This site uses cookies. By continuing to browse the site you are agreeing to our use of cookies. Find out more here.  
  • Delicious




US Moves Towards Draconian Money-Laundering Powers

by Jeremy Hetherington-Gore, Tax-News.com, London

18 September 2001

As the US Treasury continued to hold back the report on money-laundering it was due to publish last Wednesday, it started to become clear that financial investigation will bulk large in the programme of measures the global community will adopt against terrorism after last week's outrages.

Senior US law enforcement officials said over the weekend that investigators will target terrorists by seeking to "expose, isolate and incapacitate their financial holdings". The US government is creating a team headed by the Treasury which will co-ordinate its activities extensively with international intelligence agencies, financial regulators and police. The team will include the CIA, the FBI and the National Security Agency. The core of the work is to be co-ordinated by existing Treasury units - the Office of Foreign Asset Control, the Customs Service and the Financial Crimes Enforcement Network.

The problem for the US Treasury is to reconcile its obvious need to respond adequately to last week's events with its determination to protect individual financial privacy. And the Treasury is not alone in having doubts about how to approach these almost irreconcilable goals. US lobbying organisations, who have been fierce in their defence of the rights of offshore jurisdictions to offer privacy and low taxation, are as patriotic as the next man, and cannot find it easy to know what to say at such an emotional moment. The organisations representing offshore jurisdictions themselves are also faced with a dilemma: to defend themselves against proposed new powers for investigative bodies and increased international pressure for information disclosure would seem crass at this time. Yet the distinction between justified intrusion and respect for privacy is one that it is more than ever crucial to make if the world's financial system is not to slither downwards towards the Orwellian, authoritarian nightmare.
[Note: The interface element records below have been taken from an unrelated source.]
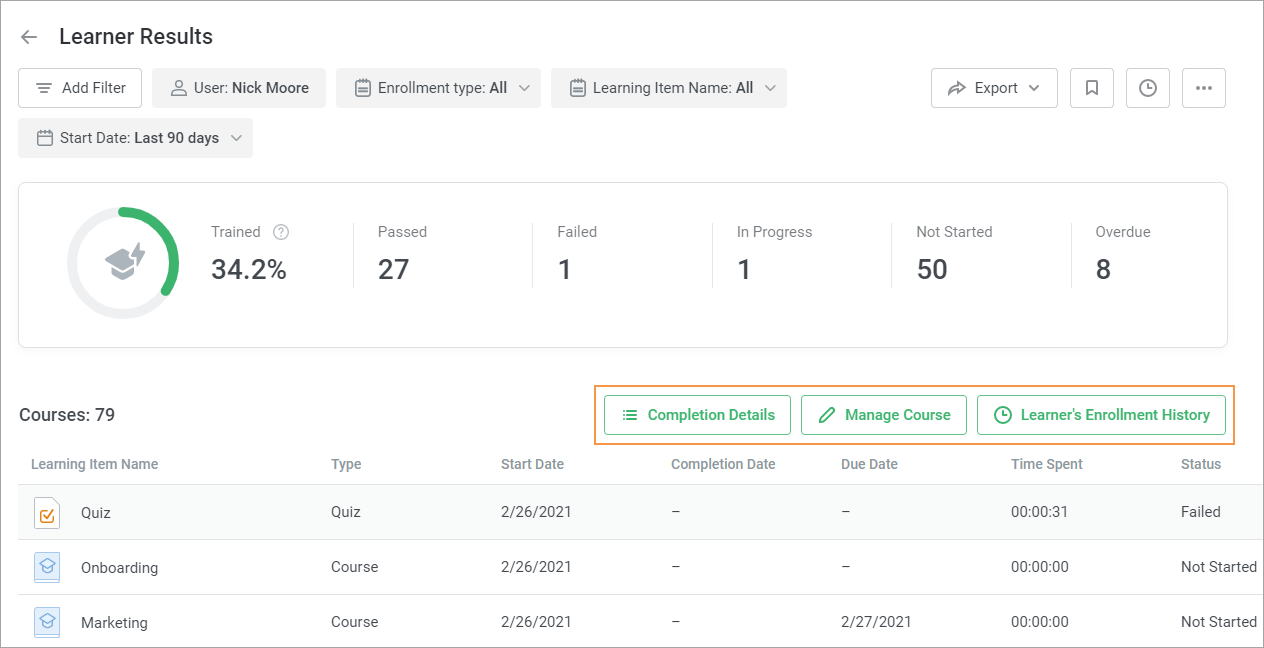Click the Onboarding course icon
The width and height of the screenshot is (1264, 648).
coord(46,567)
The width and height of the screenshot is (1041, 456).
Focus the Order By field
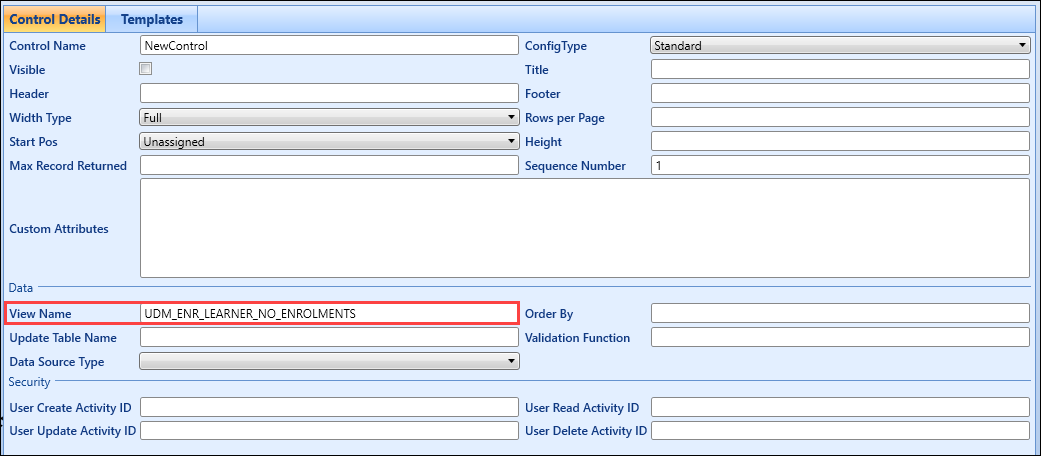[839, 313]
In the days since the terrorist attacks on New York and Washington, the administration has repeatedly identified terrorist finances as one of its leading strategic options for retaliation. President Bush said last week that he was winning support from world leaders in not only pursuing terrorists but also "holding those who fund them, who harbour them, who encourage them, responsible for their activities".
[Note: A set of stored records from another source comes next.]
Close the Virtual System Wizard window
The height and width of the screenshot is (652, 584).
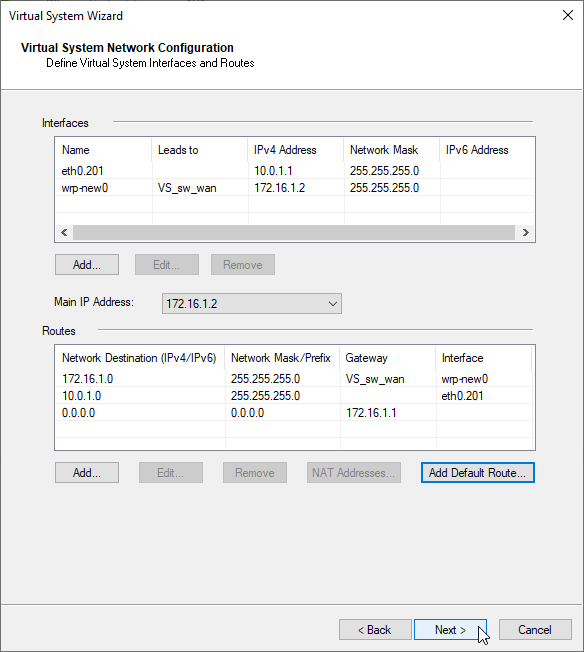(567, 15)
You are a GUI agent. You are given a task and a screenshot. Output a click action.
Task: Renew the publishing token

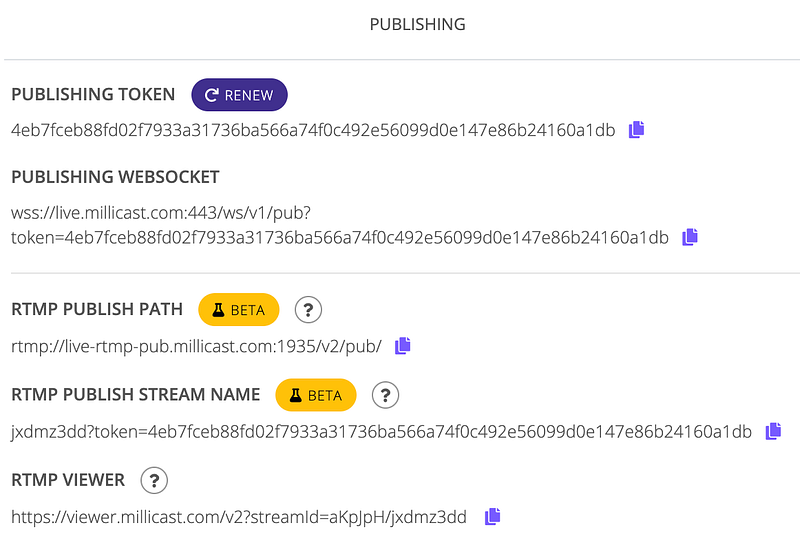pyautogui.click(x=240, y=95)
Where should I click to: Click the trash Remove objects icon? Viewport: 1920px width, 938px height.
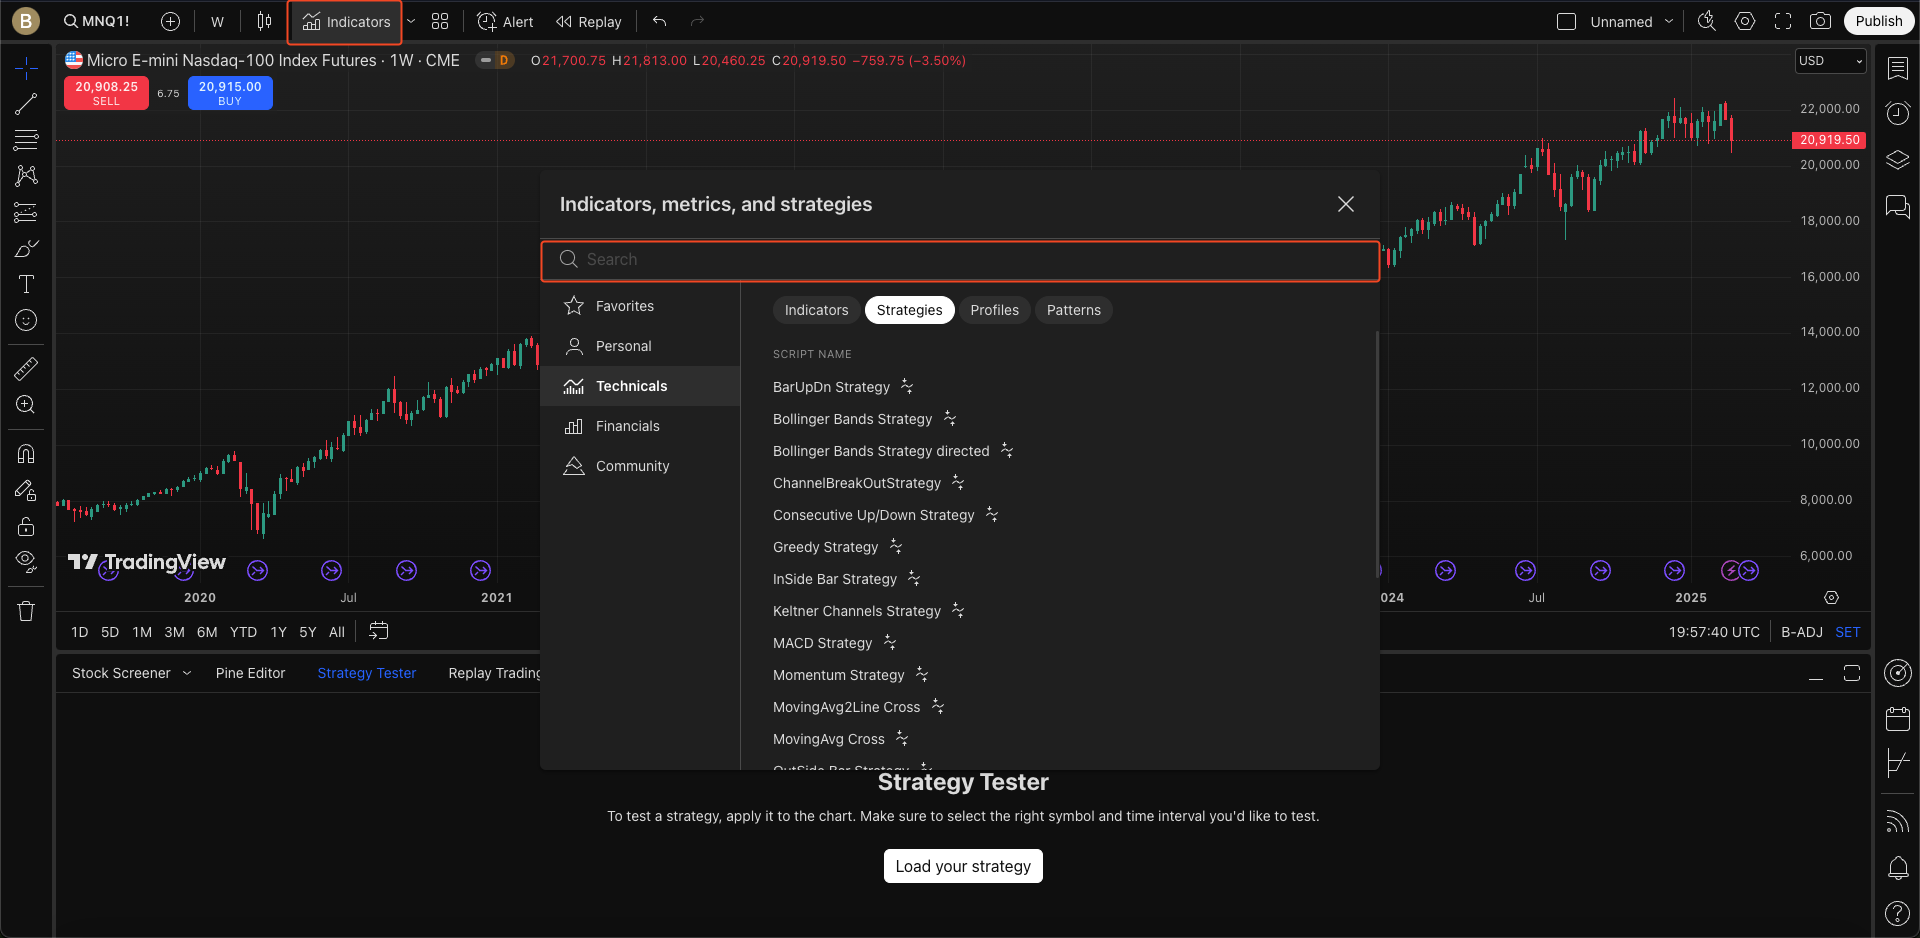pyautogui.click(x=26, y=611)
US Secretary of State Colin Powell said that non-military strategies could prove as important as air strikes or ground troops: "It may well be that the diplomatic efforts, political efforts, legal, financial, other efforts, may be just as effective against that kind of an enemy as military force," he said.

It is well known that major terrorist groupings have sophisticated financial empires. According to testimony earlier this year by Jamal Ahmed al-Fadl, effectively the chief financial officer of Asmana bin Laden's organisation, the corporation included a finance committee to manage its financial holdings. Mr al-Fadl identified a corporate shell in Sudan - called Wadi al-Aqiq - that served as a parent company. The business network included Taba Investment, a currency trading firm, and Ladin International Company, an import-export business. A branch of Taba Investment was also established in Kenya, where the company dealt in gems. The group's web of bank accounts extend across the world, including accounts in Barclays Bank in London as well as other accounts in Hong Kong and Malaysia.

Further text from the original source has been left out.